§ **Problem statement**
The lines from the first line of the entries through the line containing "You are a computer-use agent. This" are to be repeated exactly, with both of those lines included.

§ **Records provided**
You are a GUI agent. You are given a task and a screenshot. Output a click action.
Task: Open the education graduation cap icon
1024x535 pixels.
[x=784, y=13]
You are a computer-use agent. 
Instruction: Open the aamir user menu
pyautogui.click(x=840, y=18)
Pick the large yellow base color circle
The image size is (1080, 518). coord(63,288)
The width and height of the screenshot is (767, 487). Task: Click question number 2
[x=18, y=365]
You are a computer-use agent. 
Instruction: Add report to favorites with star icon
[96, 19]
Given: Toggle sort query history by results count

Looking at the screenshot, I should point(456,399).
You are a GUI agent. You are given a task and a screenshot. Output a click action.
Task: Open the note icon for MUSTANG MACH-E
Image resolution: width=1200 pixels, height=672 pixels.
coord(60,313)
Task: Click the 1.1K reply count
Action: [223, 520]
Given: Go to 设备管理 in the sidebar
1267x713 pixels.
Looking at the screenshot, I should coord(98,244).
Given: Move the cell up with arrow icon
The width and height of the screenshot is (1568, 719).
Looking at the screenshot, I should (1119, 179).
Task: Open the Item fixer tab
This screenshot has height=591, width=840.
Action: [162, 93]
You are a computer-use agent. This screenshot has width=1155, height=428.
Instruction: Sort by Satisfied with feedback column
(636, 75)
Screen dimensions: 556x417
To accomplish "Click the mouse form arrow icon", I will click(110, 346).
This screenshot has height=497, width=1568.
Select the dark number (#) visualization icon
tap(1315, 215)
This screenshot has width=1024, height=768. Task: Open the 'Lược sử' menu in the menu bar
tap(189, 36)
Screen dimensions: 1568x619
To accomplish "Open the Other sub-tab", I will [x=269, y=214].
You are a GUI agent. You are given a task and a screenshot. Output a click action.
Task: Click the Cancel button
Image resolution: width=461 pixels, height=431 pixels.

§ **Completed task**
You are a GUI agent. You are given a task and a screenshot. Output a click action.
Task: Open the education graduation cap icon
1024x535 pixels.
[x=784, y=13]
You are a computer-use agent. 
Instruction: Open the aamir user menu
pyautogui.click(x=840, y=18)
Pick the large yellow base color circle
The image size is (1080, 518). coord(63,288)
The width and height of the screenshot is (767, 487). Task: Click question number 2
[x=18, y=365]
You are a computer-use agent. 
Instruction: Add report to favorites with star icon
[96, 19]
Given: Toggle sort query history by results count

Looking at the screenshot, I should point(456,399).
You are a GUI agent. You are given a task and a screenshot. Output a click action.
Task: Open the note icon for MUSTANG MACH-E
Image resolution: width=1200 pixels, height=672 pixels.
coord(60,313)
Task: Click the 1.1K reply count
Action: [223, 520]
Given: Go to 设备管理 in the sidebar
1267x713 pixels.
Looking at the screenshot, I should coord(98,244).
Given: Move the cell up with arrow icon
The width and height of the screenshot is (1568, 719).
Looking at the screenshot, I should (1119, 179).
Task: Open the Item fixer tab
This screenshot has height=591, width=840.
Action: [162, 93]
You are a computer-use agent. This screenshot has width=1155, height=428.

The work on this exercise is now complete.